** START SUPPLIED MATERIAL **

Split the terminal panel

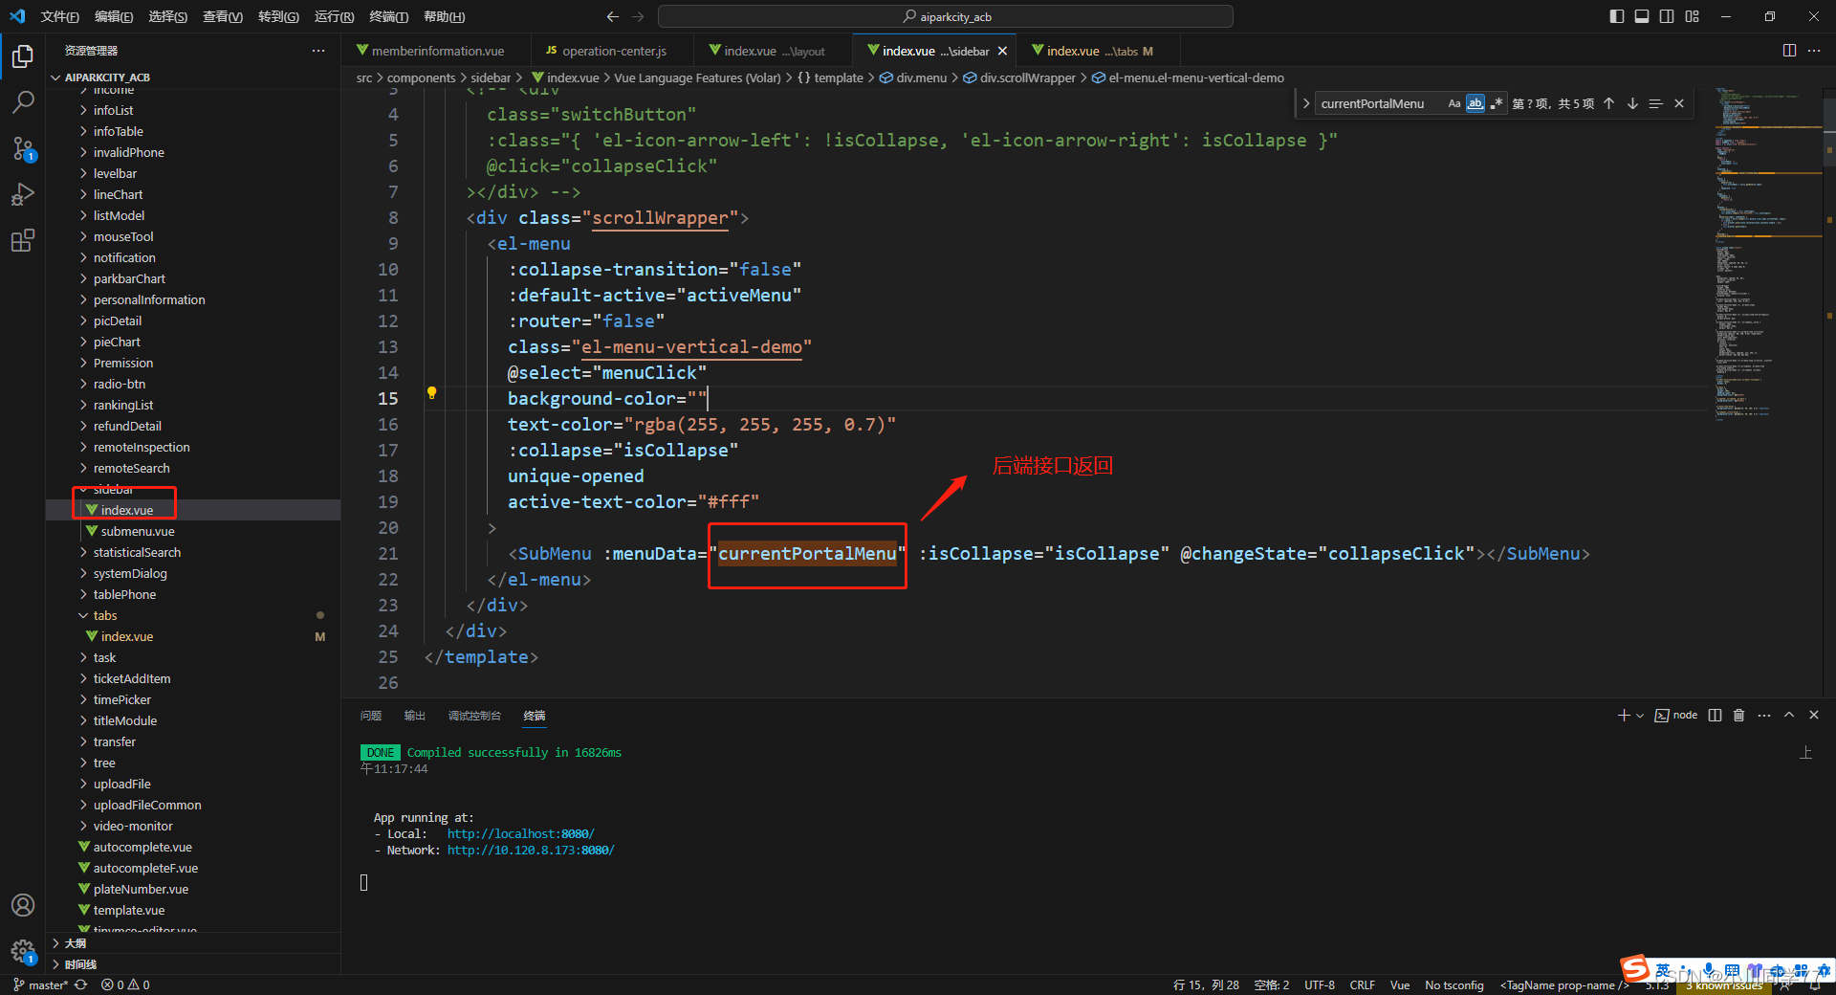(1715, 715)
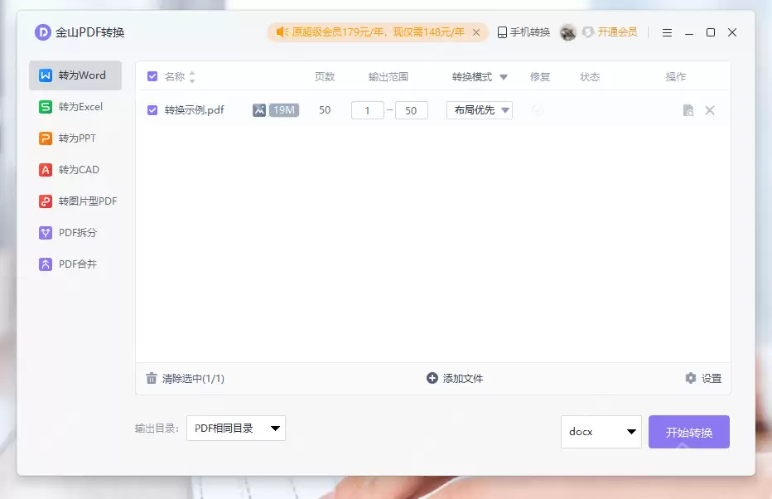Uncheck the select-all checkbox in header
Image resolution: width=772 pixels, height=499 pixels.
151,76
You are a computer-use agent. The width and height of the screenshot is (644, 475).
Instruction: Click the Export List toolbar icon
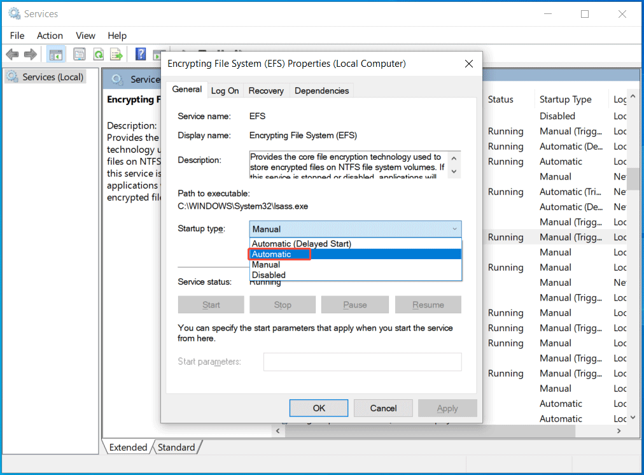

** END SUPPLIED MATERIAL **

> **EXERCISE DESCRIPTION**: Rewrite the data above, swapping "terminal panel" for "editor panel" and changing nothing else. Leave out the pictures.

> **EXERCISE OUTPUT**:
Split the editor panel

(1715, 715)
Uncheck the select-all checkbox in header
Image resolution: width=772 pixels, height=499 pixels.
151,76
You are a computer-use agent. The width and height of the screenshot is (644, 475).
Instruction: Click the Export List toolbar icon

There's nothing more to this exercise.